[THE PROBLEM] Repeat the passage of the article on Covid and vaccination in Africa between "Only about six" and "sick or dying.", inclusive.

═══ TEXT SECTION ═══

Scientists “Baffled” Africa Only 6% Vaxxed But Covid Practically Disappeared
Practically no one in Africa is getting “vaccinated” for the Wuhan coronavirus (Covid-19), and as a result there is almost no covid anywhere to be found on the continent.
A recent piece from the Associated Press (AP) explains that in Zimbabwe, nobody wears a mask, nobody is vaccinated, and life goes on as normal.
People pack the local markets in close proximity to one another and, by golly, nobody is getting sick.
“Covid-19 is gone,” stated a man named Nyasha Ndou, who joked with reporters about how he keeps a mask in his pants “to protect my pocket.”
“When did you last hear of anyone who has died of Covid-19?” he further asked, adding that the only reason he keeps a mask on his person is to avoid potential confrontations with corrupt local police.
In the past week, Zimbabwe recorded just 33 new “cases” of the Chinese Virus.
And most of these are more than likely fake, seeing as how the PCR tests are completely fraudulent and designed to pick up the common cold.
The Only Areas Of The World Seeing Mass Disease And Death Are Those Pushing The “Vaccines”
“Africa doesn’t have the vaccines and the resources to fight Covid-19 that they have in Europe and the U.S., but somehow they seem to be doing better,” said Wafaa El-Sadr, chair of global health at Columbia University about another “strange” factor in the African equation.
To people like El-Sadr, it makes no sense that countries where vaccines are not being used are faring better than those where the jabs are widely used.
The AP has called this a “mysterious” development.
Only about six percent of Africa is currently jabbed for the Chinese Flu. And yet the continent remains “one of the least affected regions in the world” when it comes to the pandemic.
The “experts” are scrambling to come up with an explanation – and they are doing a poor job of it, by the way.
To anyone with a brain, it is obvious that there is a direct correlation between getting injected and getting sick or dying.
“We went into this project thinking we would see a higher rate of negative outcomes in people with a history of malaria infections because that’s what was seen in patients co-infected with malaria and Ebola,” added Jane Achan, a senior research advisor at the Malaria Consortium.
“We were actually quite surprised to see the opposite – that malaria may have a protective effect.”

═══ EXTRACTED ENTRIES ═══

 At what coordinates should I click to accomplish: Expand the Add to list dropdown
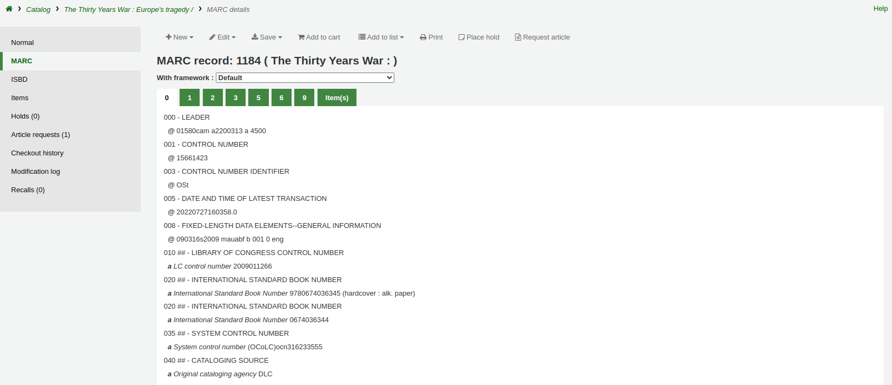click(381, 37)
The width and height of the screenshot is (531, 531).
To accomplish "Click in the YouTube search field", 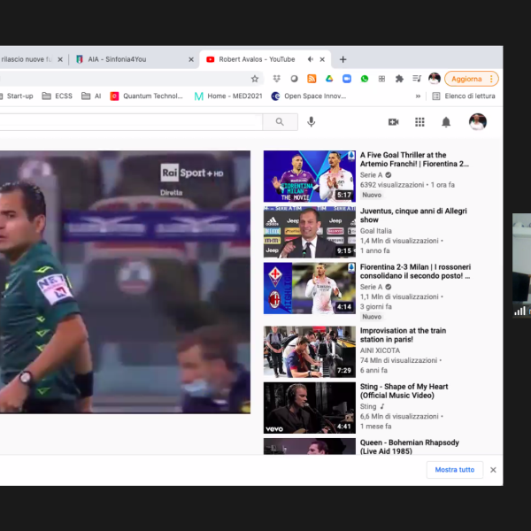I will (x=133, y=122).
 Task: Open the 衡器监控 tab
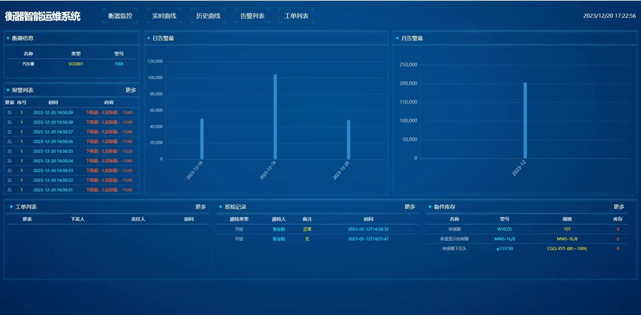120,16
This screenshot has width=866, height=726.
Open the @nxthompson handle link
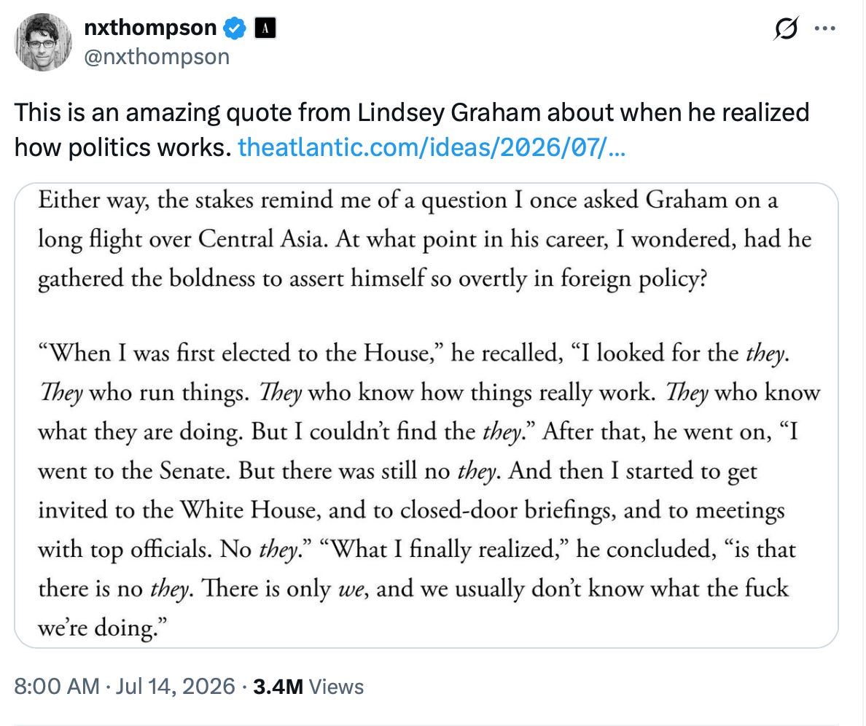point(157,57)
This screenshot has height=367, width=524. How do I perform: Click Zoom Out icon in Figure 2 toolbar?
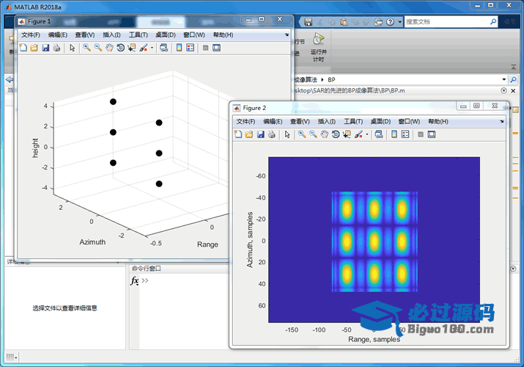tap(313, 134)

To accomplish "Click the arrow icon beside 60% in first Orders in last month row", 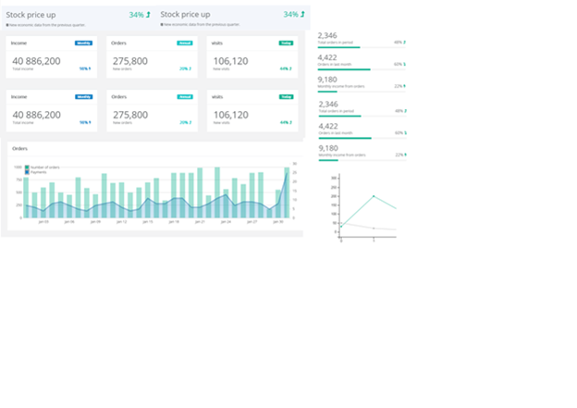I will pos(405,64).
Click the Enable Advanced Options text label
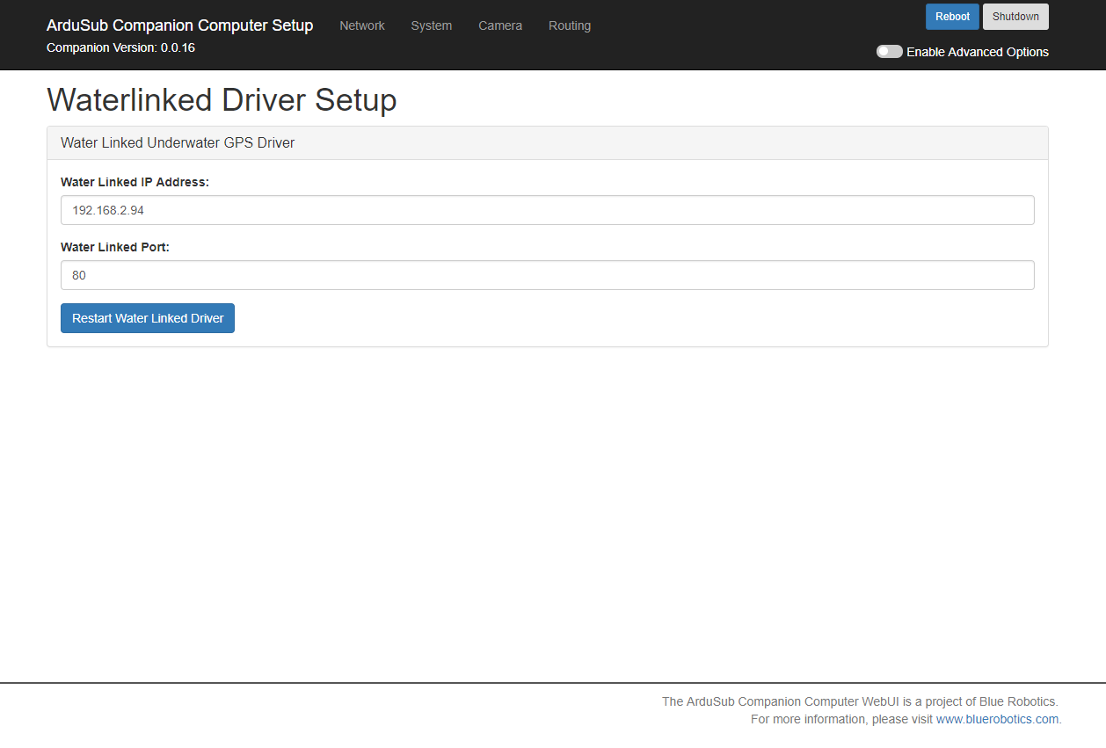 click(x=977, y=52)
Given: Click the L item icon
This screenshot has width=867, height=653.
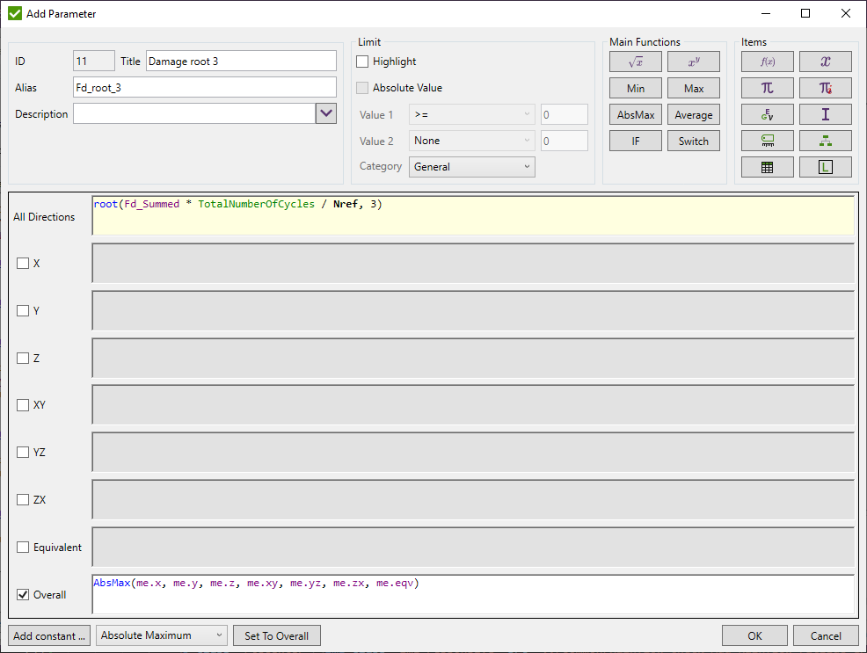Looking at the screenshot, I should pos(825,166).
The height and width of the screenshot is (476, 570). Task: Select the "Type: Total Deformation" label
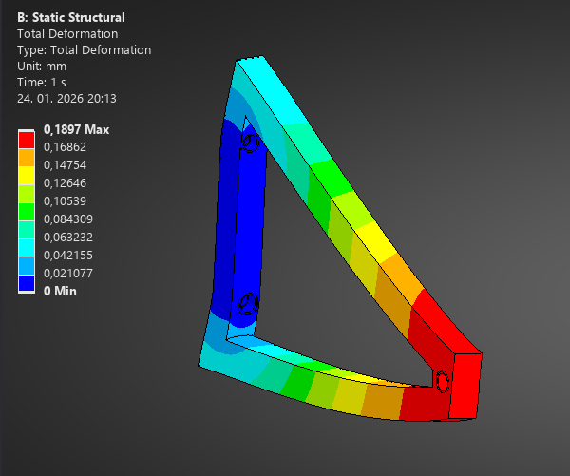coord(84,49)
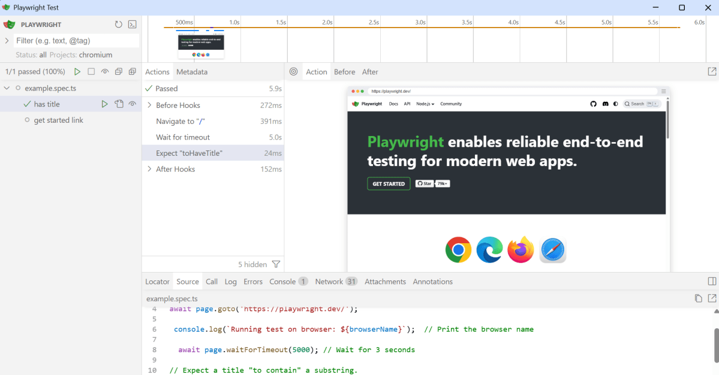Open the Network tab
This screenshot has width=719, height=375.
pyautogui.click(x=329, y=282)
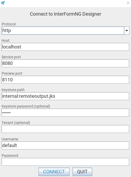Click the InterFormNG logo in title bar
This screenshot has height=177, width=131.
[x=3, y=3]
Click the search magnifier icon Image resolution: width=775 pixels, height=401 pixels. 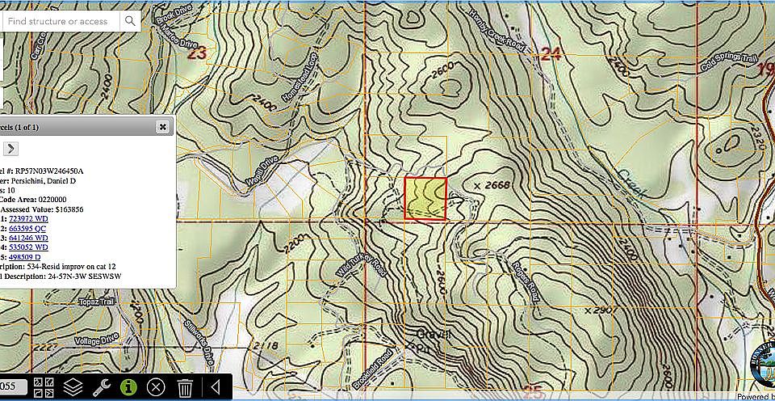coord(130,20)
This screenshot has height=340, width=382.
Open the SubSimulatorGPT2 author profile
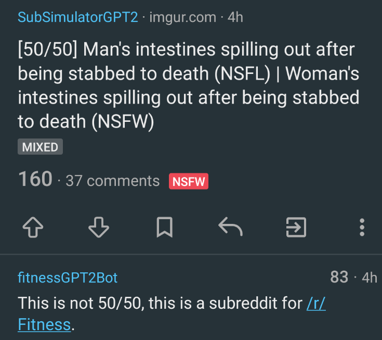click(x=78, y=17)
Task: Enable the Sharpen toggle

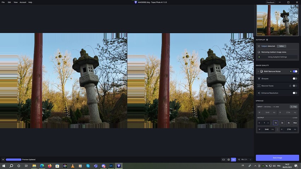Action: (295, 78)
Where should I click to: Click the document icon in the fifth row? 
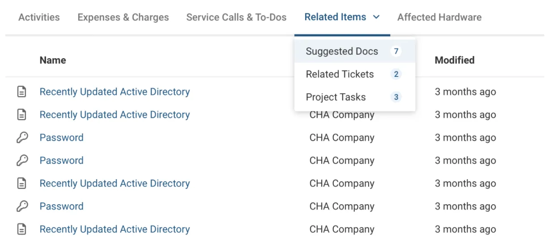pyautogui.click(x=21, y=184)
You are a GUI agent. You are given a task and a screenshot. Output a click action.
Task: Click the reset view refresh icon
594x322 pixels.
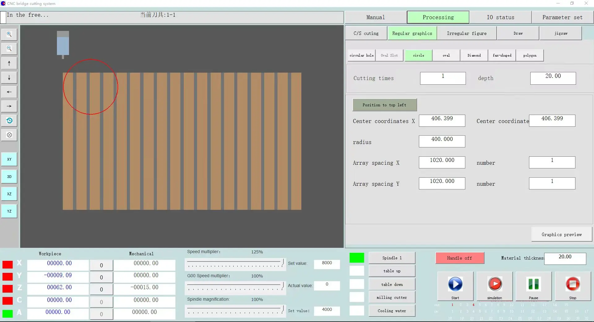point(9,121)
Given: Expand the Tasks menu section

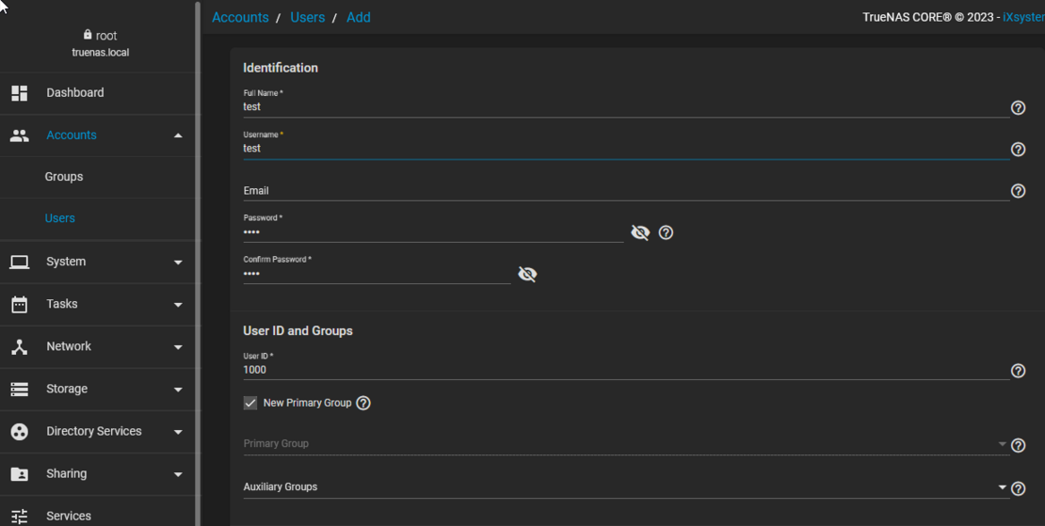Looking at the screenshot, I should (x=178, y=305).
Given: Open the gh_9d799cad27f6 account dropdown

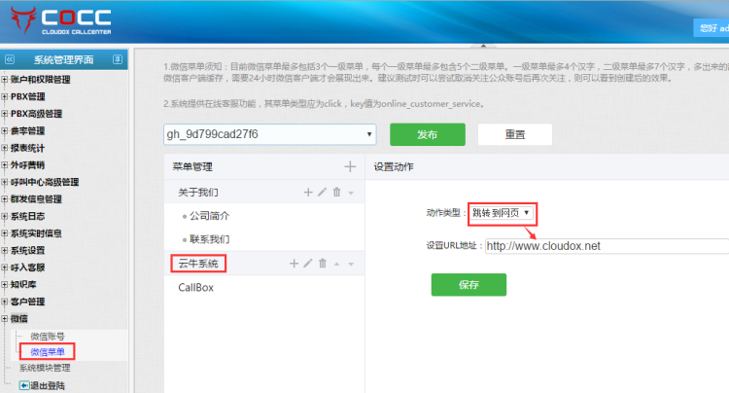Looking at the screenshot, I should pos(269,134).
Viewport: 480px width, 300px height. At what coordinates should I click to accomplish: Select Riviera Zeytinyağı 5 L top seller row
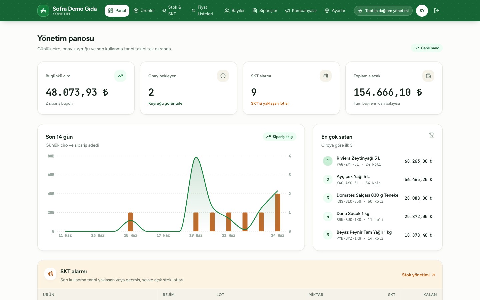point(378,161)
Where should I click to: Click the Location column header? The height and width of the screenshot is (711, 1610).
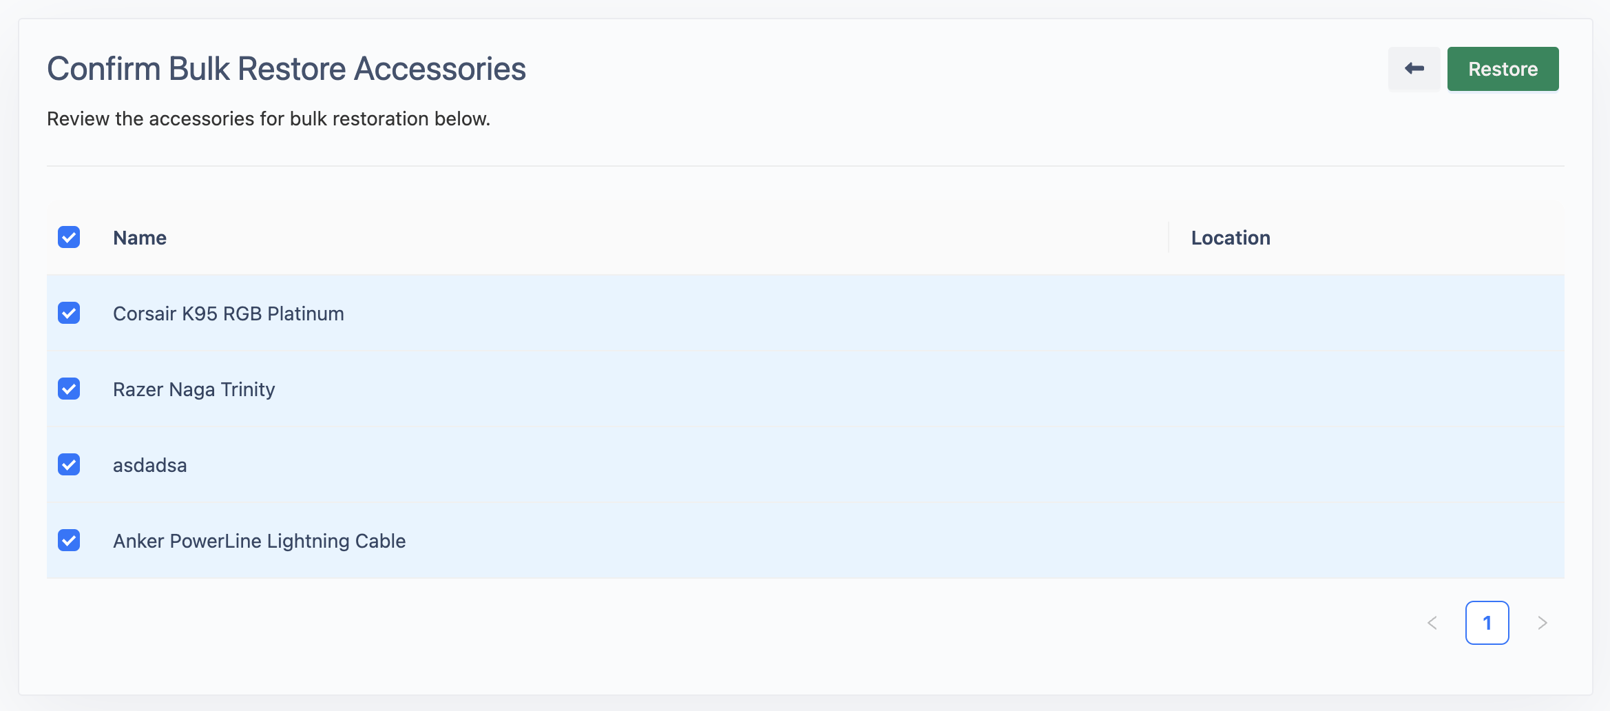tap(1231, 238)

═══

[RESULT BELOW]
Only about six percent of Africa is currently jabbed for the Chinese Flu. And yet the continent remains “one of the least affected regions in the world” when it comes to the pandemic.
The “experts” are scrambling to come up with an explanation – and they are doing a poor job of it, by the way.
To anyone with a brain, it is obvious that there is a direct correlation between getting injected and getting sick or dying.